On Friday, China moved closer to building its long-planned Disney theme park in Shanghai, as the Walt Disney Co. signed an agreement with a company owned by the Chinese government.
It a statement released Friday, the Shanghai government said Disney signed an agreement with Shanghai Shendi Group Co. Ltd., a joint-venture company registered in August to oversee the theme park’s development.
Shanghai Disneyland, as the project is being referred to, is located in the Pundong New District. The theme park will cover 4 out of 20 total square kilometers designated for the entire resort. According to Xinhua News Agency, the project may cost 25 billion yuan ($3.75 billion).
In describing the Shanghai Disneyland theme park, the city referred to its plans for a “strong international tourism resort” as central to the city’s development plans over the next five years.
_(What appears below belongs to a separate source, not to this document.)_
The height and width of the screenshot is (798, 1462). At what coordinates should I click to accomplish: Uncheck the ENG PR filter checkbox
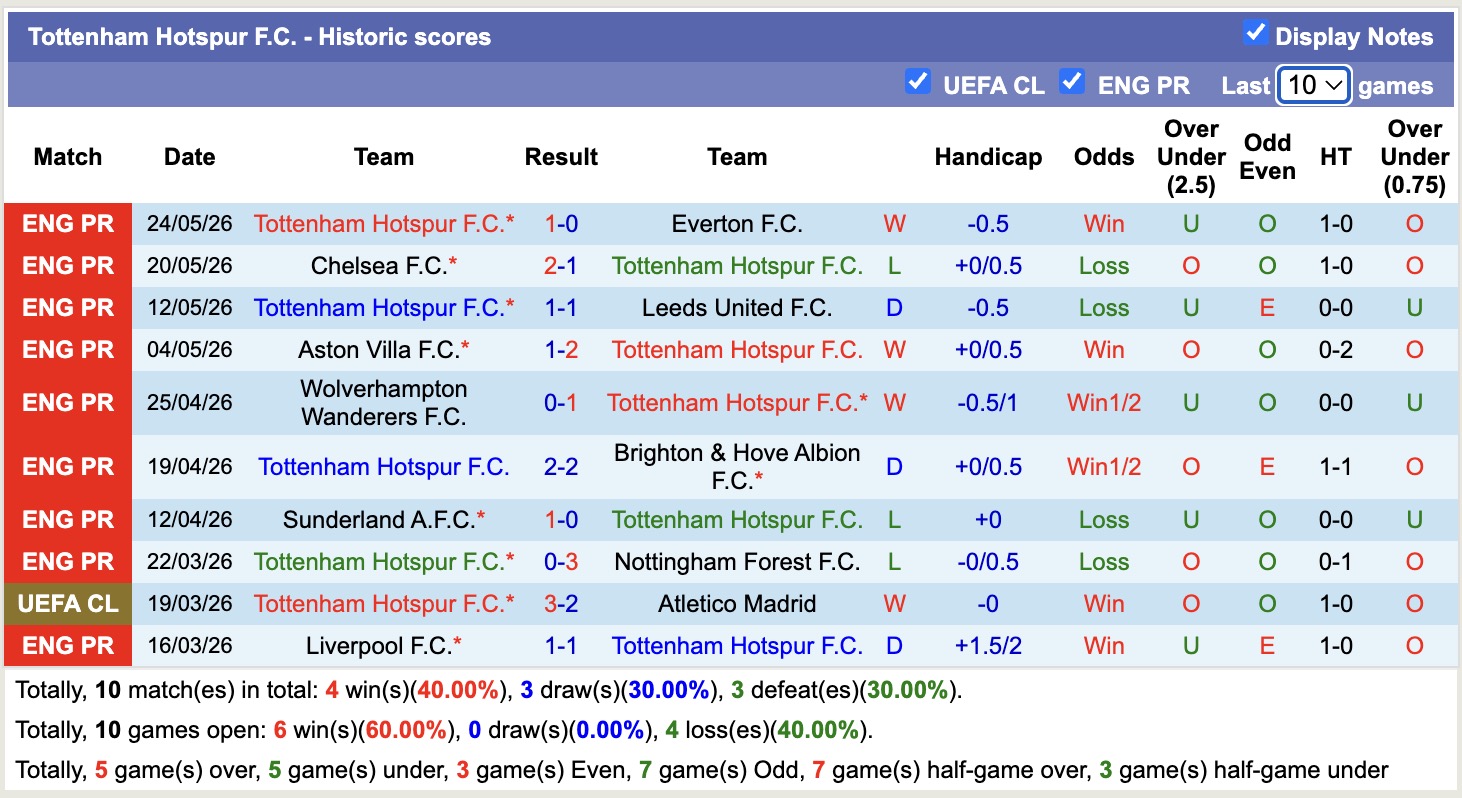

The cited also noted, as in keeping with a joint venture, that Disney and several Chinese state-owned businesses will be responsible for construction, management and operation.
The L.A. Times reports Disney would take a 43% equity stake in Shanghai Disneyland while the joint-venture company would own the remaining 57%.
Shanghai International Tourism Resort Administrative Committee, a new government agency, was also set up Friday to manage the project.
Disney issued its own statement that confirmed Shanghai’s concerning the discussions, but noted:
We are still awaiting final approval from the central government on the incorporation of the related joint venture companies and the completion of the necessary regulatory processes.
Disney offered no further comment about Friday’s agreement.
The announcement about the Shanghai Disneyland theme park comes less than a week after the Shanghai’s duties as host for the World Expo ended. Preparation for that event, which drew more than 73 million visitors to the city of about 20 million, included upgrades and expansions to city transportation and other infrastructure.
The Shanghai theme park project is part of Disney’s efforts to establish a stronger presence in China. It has been lengthy process, starting 15 years ago when Disney and China first opened discussions about a possible theme park. One year ago, China’s national planning agency approved plans for a Disney theme park in Shanghai. Since that time, some residents have also been relocated from farmland in the Pudong district to accommodate the resort.
Ongoing discussions between Disney and China have not resulted in much information being released to the public. Last November, Disney indicated the resort would offer a “Magic Kingdom-style theme park with characteristics tailored to the Shanghai region.”
Hong Kong Disneyland, which opened in 2005, has experienced lower-than-anticipated attendance and been criticized for being too small. That park has launched an expansion to attract more guests.
Shanghai Disneyland will be the fourth Disney theme park to be built outside the U.S. The park is expected to be completed in 2014.